__Recorded data__:

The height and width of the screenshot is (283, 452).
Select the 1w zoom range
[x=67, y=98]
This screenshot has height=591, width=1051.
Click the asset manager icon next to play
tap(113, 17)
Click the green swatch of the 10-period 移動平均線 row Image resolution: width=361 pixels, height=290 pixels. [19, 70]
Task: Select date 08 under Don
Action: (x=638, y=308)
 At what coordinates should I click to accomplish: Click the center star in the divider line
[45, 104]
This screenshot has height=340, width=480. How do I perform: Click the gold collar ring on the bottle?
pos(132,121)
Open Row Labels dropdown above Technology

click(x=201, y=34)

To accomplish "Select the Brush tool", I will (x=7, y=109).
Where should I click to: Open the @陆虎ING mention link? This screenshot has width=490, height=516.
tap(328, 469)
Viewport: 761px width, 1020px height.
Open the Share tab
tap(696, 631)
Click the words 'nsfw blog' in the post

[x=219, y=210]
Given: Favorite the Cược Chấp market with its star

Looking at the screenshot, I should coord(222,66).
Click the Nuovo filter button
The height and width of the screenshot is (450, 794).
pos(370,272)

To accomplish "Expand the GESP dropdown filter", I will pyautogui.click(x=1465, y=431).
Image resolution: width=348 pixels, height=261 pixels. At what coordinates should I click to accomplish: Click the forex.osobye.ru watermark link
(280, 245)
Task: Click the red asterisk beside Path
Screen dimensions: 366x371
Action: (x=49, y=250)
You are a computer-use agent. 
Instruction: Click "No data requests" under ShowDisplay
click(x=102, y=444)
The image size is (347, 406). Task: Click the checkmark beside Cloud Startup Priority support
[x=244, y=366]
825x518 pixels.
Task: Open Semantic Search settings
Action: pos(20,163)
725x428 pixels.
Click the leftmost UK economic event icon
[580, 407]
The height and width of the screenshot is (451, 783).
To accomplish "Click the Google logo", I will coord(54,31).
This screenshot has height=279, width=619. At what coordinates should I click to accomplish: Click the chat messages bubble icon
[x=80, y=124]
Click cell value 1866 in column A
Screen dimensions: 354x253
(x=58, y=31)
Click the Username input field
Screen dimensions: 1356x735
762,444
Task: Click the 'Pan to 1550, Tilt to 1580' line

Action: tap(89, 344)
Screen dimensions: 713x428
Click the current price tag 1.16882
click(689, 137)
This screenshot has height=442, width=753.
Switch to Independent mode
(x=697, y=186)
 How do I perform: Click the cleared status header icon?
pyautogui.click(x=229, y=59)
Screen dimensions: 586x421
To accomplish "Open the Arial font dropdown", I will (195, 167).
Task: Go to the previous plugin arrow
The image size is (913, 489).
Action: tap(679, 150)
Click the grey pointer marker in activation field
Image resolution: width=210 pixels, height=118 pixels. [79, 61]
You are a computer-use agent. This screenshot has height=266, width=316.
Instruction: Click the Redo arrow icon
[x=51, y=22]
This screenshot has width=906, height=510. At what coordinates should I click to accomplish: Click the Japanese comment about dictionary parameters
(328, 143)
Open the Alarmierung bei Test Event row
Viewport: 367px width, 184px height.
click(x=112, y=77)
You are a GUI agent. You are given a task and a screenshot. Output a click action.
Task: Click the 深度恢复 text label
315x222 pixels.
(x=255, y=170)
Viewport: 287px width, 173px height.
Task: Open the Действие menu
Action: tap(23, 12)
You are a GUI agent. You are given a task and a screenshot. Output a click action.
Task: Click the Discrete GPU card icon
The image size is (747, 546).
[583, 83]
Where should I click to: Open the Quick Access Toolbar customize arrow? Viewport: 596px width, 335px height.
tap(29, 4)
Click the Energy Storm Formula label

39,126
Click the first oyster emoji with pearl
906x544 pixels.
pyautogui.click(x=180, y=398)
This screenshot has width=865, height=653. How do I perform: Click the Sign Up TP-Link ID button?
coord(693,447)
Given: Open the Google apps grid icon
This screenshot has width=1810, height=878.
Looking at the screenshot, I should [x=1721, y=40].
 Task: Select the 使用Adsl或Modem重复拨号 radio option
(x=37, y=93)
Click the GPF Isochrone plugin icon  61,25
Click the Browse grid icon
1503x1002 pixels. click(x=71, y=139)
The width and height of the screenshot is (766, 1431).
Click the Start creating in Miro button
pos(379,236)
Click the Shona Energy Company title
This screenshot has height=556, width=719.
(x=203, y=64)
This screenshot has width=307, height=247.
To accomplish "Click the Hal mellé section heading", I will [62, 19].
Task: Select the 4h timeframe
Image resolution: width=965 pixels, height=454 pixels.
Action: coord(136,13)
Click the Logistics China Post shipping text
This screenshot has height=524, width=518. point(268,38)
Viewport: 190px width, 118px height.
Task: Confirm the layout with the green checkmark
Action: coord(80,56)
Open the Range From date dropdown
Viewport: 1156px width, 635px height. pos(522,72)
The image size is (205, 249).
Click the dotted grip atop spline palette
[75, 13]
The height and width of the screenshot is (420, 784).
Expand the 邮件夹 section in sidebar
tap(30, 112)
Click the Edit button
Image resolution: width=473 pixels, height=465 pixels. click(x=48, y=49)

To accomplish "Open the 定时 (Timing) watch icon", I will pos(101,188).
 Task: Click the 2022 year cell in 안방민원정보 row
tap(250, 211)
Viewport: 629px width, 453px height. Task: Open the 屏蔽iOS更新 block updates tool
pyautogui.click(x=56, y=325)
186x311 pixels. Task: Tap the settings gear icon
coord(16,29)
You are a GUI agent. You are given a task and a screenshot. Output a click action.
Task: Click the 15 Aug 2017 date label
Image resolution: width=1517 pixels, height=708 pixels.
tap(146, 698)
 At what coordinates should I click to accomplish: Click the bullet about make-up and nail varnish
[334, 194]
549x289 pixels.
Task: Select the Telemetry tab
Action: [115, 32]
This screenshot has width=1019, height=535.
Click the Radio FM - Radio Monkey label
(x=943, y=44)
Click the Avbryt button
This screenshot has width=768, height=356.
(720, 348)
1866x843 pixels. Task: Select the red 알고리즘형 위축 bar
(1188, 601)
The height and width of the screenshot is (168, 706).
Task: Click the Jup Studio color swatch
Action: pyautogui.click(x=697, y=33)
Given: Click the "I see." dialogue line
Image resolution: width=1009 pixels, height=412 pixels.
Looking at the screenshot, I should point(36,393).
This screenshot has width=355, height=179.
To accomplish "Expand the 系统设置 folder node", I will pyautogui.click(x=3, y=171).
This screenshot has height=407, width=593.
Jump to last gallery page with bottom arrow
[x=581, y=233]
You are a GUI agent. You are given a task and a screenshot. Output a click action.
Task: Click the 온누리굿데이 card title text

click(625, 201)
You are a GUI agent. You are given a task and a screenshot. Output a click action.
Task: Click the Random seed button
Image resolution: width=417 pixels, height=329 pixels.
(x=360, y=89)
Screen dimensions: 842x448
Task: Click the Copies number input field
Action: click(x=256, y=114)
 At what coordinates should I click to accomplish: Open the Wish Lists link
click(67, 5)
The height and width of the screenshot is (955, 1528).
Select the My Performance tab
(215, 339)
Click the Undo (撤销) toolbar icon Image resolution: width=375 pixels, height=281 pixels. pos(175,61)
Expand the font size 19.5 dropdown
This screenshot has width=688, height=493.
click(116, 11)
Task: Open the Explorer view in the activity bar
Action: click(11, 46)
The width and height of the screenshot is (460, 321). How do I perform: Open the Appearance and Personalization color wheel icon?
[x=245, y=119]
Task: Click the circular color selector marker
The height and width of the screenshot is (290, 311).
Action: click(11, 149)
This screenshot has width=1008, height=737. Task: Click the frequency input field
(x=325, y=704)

__Try it__:
Having found the line with "Task: Click the 온누리굿데이 card title text" in the listing above, transcribe it and every line after it to the end, exactly, with no additions.

__Solution for this problem__:
Task: Click the 온누리굿데이 card title text

click(625, 201)
You are a GUI agent. You are given a task and a screenshot. Output a click action.
Task: Click the Random seed button
Image resolution: width=417 pixels, height=329 pixels.
(x=360, y=89)
Screen dimensions: 842x448
Task: Click the Copies number input field
Action: click(x=256, y=114)
 At what coordinates should I click to accomplish: Open the Wish Lists link
click(67, 5)
The height and width of the screenshot is (955, 1528).
Select the My Performance tab
(215, 339)
Click the Undo (撤销) toolbar icon Image resolution: width=375 pixels, height=281 pixels. pos(175,61)
Expand the font size 19.5 dropdown
This screenshot has width=688, height=493.
click(116, 11)
Task: Open the Explorer view in the activity bar
Action: click(11, 46)
The width and height of the screenshot is (460, 321). How do I perform: Open the Appearance and Personalization color wheel icon?
[x=245, y=119]
Task: Click the circular color selector marker
The height and width of the screenshot is (290, 311).
Action: click(11, 149)
This screenshot has width=1008, height=737. Task: Click the frequency input field
(x=325, y=704)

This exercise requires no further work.